Some time ago I have done some research on possible Man-in-the-Middle threats in AWS. This blog post describes the results of this research and shows an interesting way of escalating the IAM privileges in the AWS VPC.
Let’s start with the prerequisites that the attacker has taken over the IAM role which allows to make modifications to Route53 and issue the certificates signed by private CA from ACM-PCA.
The minimum IAM permissions that the role must have to do the same exploitation are:
route53:CreateHostedZone route53:ChangeResourceRecordSets acm-pca:IssueCertificate acm-pca:GetCertificate
The other IAM permissions which can be useful in enumeration but are not mandatory to exploit:
route53:GetHostedZone route53:ListHostedZones acm-pca:ListCertificateAuthorities ec2:DescribeVpcs
Once the attacker has minimum IAM permissions on route53 and acm-pca, he or she would be able to hijack the calls to AWS API and successfully escalate the IAM privileges in AWS deployment - by forwarding the hijack AWS API calls to relevant VPC Endpoints and reading the responses e.g. secretsmanager:GetSecretValue call.

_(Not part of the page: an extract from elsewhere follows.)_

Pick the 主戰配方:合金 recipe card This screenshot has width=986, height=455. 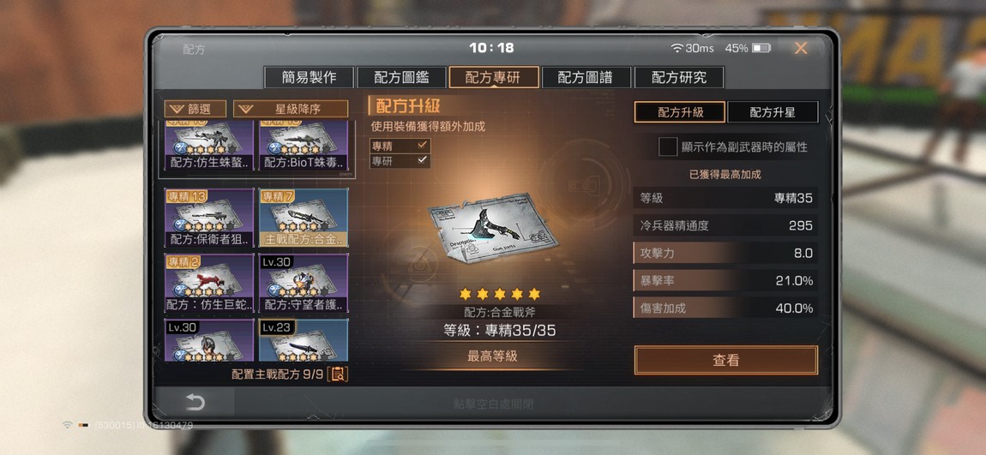(x=304, y=218)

I was amazed that this is possible, because of my false assumption that: 1) AWS SDK uses a sort of certificate pinning, 2) Both route53 and acm-pca would not allow controlling the AWS internal domain names.
All of those assumptions are not true. The AWS Security has been consulted but it turned out it is not a security bug. There are use cases where the clients want to set up the proxy or custom routing for the traffic to AWS APIs. I have decided to document and share this behavior as it might be useful for other cloud pen-testers.
The discovery started with playing the route53, by first creating the hosted zone for amazonaws.com, which failed:
I have tried the same for us-east-1.amazonaws.com, which gave the same results:
But to my surprise the secretsmanager.us-east-1.amazonaws.com worked:
Now, one can create A record for the secretsmanager.us-east-1.amazonaws.com pointing to some internal IP inside the VPC:
Simulating the victim listing secrets in the victim machine and in the attacker’s machine we receive the connection which is TLS encrypted traffic:
The communication is TLS encrypted but if the applications in the VPC trust the private CA managed by the ACM-PCA and the attacker has IAM permissions to control that private CA in ACM-PCA, it would be possible to do full Man-In-The-Middle and escalate IAM privileges.
You can watch the whole exploitation here:
If you prefer to read and go through the screenshot, please carry on.
For the purpose of demonstration let’s assume that the attacker compromised one of ec2 with the following IAM role assumed:
In the real world, the ec2 should not have such broad permissions but you may encounter some developer or DevOps role having so.
The compromised ec2 with the privileged IAM role has the internal IP 10.0.0.87, the victim application runs on the ec2 with IP 10.0.0.224.
Now on the attacker’s owned machine, we create the hosted zone for secretsmanager.us-east-1.amazonaws.com:
Then set the A record for secretsmanager.us-east-1.amazonaws.com pointing to the 10.0.0.87:
We know that there is a Private CA defined in the ACM-PCA:
The Java Application running on the victim machine (10.0.0.224) trusts this Private CA to sign the web service certificate. The Private CA is in the Java TrustStore.
Now on the attacker’s machine, we generate the private key and CSR. Then, we call the acm-ca to issue a certificate signed by the private CA. The API responds with the signed certificate ARN:
Then, the attacker retrieves the signed certificate from the ACM-PCA:
To simulate the Java Application calls to Secrets Manager from the victim’s machine, I have run the JUnit tests through maven, in the below screenshot you can see that there are no exceptions, which means that the certificate is trusted:
Finally, in the ncat listener, we can see the HTTP request sent by the AWS SDK from Java Application.
How to escalate the IAM privileges using that? We do not have the permissions to do s3:GetObject on any s3 object or to do secretsmanager:GetSecretValue, but if we sniff the traffic to either S3 or secretsmanager with those calls, we can forward the requests to the respective VPCE and obtain access to Objects stored in S3 or secrets stored in secretsmanager.
It is recommended to avoid broad route53 IAM permissions with regards to the creation of a private hosted zone or unrestricted route53:ChangeResourceRecordSets. Since ACM-PCA does not allow to apply restrictions on which domain’s certificate can be signed by the private CA, it is also recommended to pay special attention to the acm-pca:IssueCertificate IAM permissions.